Décidément, depuis qu’il est revenu au blues en 2001 avec le bien-nommé "Back To The Blues", Gary Moore a retrouvé l’inspiration et la motivation. L’Irlandais enchaîne les opus de qualité comme des perles et un an après un excellent "Close As You Get" (2007), il est déjà de retour avec une nouvelle offrande discographique intitulée "Bad For You Baby". Toujours entouré de Vic Martin aux claviers et de Pete Rees à la basse, il est cette fois épaulé par Sam Kelly qui a pris la place de Brian Downey derrière les fûts. Autre évolution notable, le maître des lieux a décidé de prendre lui-même en charge les parties d’harmonica.
Si la qualité est donc toujours au rendez-vous des derniers albums du génial guitariste-chanteur, l’originalité n’est par contre que rarement de mise. Gary Moore a sa signature et il n’a aucune raison de s’en éloigner, même s’il propose suffisamment de variété dans ses compositions et covers pour éviter tout sentiment de lassitude chez ses aficionados. Le millésime 2008 ne déroge pas à la règle avec un début sur les chapeaux de roues composé du boogie-blues nerveux du titre éponyme, d’un ‘Down The Line’ épileptique et d’un ‘Umbrella Man’ levant légèrement le pied tout en restant accrocheur et doté des incontournables interventions lumineuses de la six-cordes du patron. Rien de déstabilisant et d’inattendu mais une énergie irrésistible et une maîtrise qui imposent le respect. Dans ce domaine, la reprise du ‘Walking Thru The Park’ de Muddy Waters maintient le niveau d’excellence, alors que le ‘Mojo Boogie’ du JB Lenoir dégaine une slide aux accents dignes de Duane Allman.
Cependant, Gary Moore se souvient des conseils que lui avait prodigué Albert King à l’époque de "Still Got The Blues" (1990), à savoir de privilégier les notes tenues et accrocheuses aux déluges démonstratifs. Cette technique, qui favorise la transmission d’émotions fortes, s’épanouit sur des ballades gorgées de feeling et s’étalant sur de longues durées. Le ‘I Love You More Than You’ll Ever Know’ de Blood Sweet & Tears déverse ainsi sa mélancolie sur plus de 10 minutes avec sa guitare brûlante et son chant plaintif dans une ambiance nocturne et aérienne et fait fondre les cœurs les plus endurcis. Si ‘Did You Ever Feel Lonely ?’ se fait plus classique, elle n’en est pas moins émouvante, alors que ‘Trouble Ain’t Far Behind’ enfonce le clou en fin d’album avec sa guitare cristalline et son touché lumineux.

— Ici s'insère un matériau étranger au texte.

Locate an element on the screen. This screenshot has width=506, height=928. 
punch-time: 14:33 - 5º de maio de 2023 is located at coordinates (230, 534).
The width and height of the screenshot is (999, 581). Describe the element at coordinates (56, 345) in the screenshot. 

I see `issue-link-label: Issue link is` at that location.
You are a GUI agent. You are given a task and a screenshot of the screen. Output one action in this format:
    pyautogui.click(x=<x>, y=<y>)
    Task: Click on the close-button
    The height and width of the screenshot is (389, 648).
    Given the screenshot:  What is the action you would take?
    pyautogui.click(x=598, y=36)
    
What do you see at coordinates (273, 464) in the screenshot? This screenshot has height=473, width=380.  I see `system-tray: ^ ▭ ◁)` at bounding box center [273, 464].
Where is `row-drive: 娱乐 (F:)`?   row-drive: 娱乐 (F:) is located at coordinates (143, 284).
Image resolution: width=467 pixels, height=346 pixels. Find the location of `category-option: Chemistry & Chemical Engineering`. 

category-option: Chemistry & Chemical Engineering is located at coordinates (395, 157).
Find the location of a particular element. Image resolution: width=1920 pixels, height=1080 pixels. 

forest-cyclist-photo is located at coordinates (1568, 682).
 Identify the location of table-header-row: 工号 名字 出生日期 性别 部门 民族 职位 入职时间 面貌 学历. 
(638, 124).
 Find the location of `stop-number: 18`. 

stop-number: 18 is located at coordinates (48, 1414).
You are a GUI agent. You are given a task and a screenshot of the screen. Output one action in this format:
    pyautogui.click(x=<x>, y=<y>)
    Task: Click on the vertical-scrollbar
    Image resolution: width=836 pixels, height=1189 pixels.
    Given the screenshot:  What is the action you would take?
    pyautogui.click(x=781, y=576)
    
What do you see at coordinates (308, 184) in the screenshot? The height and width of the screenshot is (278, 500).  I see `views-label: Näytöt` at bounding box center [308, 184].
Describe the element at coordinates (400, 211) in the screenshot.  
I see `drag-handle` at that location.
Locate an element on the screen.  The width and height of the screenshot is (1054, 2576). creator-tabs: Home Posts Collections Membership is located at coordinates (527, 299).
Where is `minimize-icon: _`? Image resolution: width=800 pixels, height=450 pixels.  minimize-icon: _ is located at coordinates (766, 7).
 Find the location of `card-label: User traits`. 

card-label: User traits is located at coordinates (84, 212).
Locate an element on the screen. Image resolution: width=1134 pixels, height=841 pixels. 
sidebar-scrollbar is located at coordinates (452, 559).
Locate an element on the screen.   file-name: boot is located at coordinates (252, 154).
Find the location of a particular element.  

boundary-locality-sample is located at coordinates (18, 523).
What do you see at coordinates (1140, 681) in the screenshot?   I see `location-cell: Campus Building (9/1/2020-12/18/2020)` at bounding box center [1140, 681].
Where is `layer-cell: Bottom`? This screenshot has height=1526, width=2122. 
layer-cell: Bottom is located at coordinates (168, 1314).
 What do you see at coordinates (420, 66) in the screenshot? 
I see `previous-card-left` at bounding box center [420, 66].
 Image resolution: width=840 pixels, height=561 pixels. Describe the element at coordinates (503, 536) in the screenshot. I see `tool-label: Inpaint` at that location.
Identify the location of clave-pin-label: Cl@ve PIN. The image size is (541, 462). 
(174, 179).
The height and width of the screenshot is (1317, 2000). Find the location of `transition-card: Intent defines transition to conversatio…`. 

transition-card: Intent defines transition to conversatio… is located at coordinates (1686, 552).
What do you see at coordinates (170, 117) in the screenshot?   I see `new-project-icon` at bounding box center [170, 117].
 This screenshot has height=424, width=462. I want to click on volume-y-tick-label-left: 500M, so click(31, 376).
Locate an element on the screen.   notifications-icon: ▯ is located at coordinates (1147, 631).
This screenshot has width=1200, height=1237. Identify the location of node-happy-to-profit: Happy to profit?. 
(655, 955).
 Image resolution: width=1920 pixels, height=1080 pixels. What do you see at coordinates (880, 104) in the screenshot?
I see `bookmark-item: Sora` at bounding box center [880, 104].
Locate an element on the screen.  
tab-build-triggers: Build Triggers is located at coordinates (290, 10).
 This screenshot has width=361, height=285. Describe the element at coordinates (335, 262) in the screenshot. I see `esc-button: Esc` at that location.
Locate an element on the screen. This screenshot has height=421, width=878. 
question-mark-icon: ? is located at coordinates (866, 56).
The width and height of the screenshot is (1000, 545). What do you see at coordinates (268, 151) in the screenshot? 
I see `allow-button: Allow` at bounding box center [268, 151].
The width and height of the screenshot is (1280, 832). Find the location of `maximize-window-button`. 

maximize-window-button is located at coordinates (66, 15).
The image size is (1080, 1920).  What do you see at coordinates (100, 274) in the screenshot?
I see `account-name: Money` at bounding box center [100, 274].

En ajoutant à tout cela un ‘Holding On’ un peu soul renforcé par les chœurs d’Otis Taylor et de sa fille Cassie, ou un ‘Preacher Man Blues’ aux accents sudistes sur lequel Gary Moore utilise un harmonica pour renforcer la bonne parole dans une ambiance chaude et moite, nous obtenons un nouvel album sans faille démontrant le talent de celui qui ne semble plus pouvoir descendre des cimes du genre. Malheureusement, il s’agira là du dernier album du génie irlandais qui succombera à une crise cardiaque en 2011 en laissant le monde du blues et du rock en état de choc. Sans que cela soit son meilleur témoignage discographique, "Bad For You Baby" n’en reste pas moins une nouvelle preuve du talent sans borne de Gary Moore et se doit de figurer dans toutes les discothèques des amateurs du genre, et pas uniquement pour sa valeur historique.